On Tuesday, the Fair Use Project, along with the good folks at Bingham McCutchen LLP and Virginia Rutledge, filed a brief amici curiae on behalf of the Andy Warhol Foundation for the Visual Arts, Inc., and the Robert Rauschenberg Foundation in the Cariou v. Prince remand.
The Second Circuit’s May 2013 decision in this case clarified several thorny issues in the fair use case law. Most notably, the panel held that a second work may be “transformative even without commenting on [the underlying] work or on culture, and even without [the artist’s] stated intention to do so.” Rather, “[w]hat is critical is how the work in question appears to the reasonable observer[,]” with the court “examin[ing] how the artworks may ‘reasonably be perceived’ in order to assess their transformative nature.” Applying this standard, the Court of Appeals held that 25 of the works at issue were transformative fair uses as a matter of law. However, the panel remanded five works for further proceedings in the district court, noting that the remaining works “differ from, but [are] still similar in key aesthetic ways to Cariou’s photographs[, and i]t is unclear whether the[ ] alterations [made by Prince] amount to a sufficient transformation of the original work of art such that the new work[s are] transformative.”
Now that the case is back before the district court, we filed an amici brief to urge the trial court to consider additional evidence in order to determine whether the remanded works are transformative as a matter of law. We argue that in deciding how the work in question appears to the reasonable observer, the Court is not limited to a purely visual comparison of the works, and instead should consider non-visual evidence, including expert testimony and contextual evidence from the broader art community regarding the newness of expression, meaning, or message that may be found in Mr. Prince’s works.

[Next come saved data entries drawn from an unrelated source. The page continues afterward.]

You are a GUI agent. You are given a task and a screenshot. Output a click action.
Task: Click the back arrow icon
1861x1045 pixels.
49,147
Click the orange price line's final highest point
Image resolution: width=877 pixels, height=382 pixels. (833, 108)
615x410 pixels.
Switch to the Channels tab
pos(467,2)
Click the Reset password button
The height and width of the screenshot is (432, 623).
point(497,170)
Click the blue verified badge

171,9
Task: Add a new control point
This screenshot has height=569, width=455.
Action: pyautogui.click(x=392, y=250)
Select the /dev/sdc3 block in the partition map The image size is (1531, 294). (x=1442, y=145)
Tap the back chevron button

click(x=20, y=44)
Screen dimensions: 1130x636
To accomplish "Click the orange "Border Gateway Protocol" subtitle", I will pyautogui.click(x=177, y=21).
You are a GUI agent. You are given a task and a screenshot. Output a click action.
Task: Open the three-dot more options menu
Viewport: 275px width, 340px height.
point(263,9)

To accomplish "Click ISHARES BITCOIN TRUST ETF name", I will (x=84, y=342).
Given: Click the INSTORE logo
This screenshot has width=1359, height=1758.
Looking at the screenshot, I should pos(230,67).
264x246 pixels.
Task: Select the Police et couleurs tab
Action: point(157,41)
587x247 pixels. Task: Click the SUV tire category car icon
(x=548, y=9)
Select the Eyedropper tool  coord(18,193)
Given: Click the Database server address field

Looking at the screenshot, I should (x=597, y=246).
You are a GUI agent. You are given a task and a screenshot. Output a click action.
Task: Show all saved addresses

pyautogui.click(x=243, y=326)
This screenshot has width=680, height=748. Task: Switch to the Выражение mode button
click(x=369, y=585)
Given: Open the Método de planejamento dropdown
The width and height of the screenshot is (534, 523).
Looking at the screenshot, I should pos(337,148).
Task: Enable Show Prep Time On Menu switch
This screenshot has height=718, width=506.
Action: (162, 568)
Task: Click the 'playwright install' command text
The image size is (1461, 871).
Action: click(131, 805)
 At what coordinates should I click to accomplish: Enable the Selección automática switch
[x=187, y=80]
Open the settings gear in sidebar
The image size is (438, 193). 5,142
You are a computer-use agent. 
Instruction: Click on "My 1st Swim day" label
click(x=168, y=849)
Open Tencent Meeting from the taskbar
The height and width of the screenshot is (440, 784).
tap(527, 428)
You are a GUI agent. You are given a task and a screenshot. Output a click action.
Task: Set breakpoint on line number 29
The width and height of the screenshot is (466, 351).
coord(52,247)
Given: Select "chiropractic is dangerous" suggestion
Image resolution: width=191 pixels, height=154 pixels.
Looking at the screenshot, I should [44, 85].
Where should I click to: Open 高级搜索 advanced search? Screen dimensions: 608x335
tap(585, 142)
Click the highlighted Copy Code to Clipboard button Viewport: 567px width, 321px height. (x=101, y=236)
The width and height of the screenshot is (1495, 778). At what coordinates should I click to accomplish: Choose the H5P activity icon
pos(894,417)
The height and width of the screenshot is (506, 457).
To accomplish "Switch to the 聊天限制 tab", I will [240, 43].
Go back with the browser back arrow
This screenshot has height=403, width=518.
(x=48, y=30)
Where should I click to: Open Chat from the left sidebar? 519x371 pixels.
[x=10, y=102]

Our brief is intended to help guide the fair use inquiry in light of the Second Circuit’s decision so that existing and future artistic practices aren’t threatened. As we argue in the brief, “If non-visual evidence of new meaning, including contextual evidence, were to be ignored by the courts, ‘some works of genius would be sure to miss appreciation . . . [, t]heir very novelty would make them repulsive until the public had learned the new language in which their author spoke.’” The brief also articulates why specialized expertise is necessary in a case such as this, where a factfinder cannot find sufficient transformation on the face of the works at issue.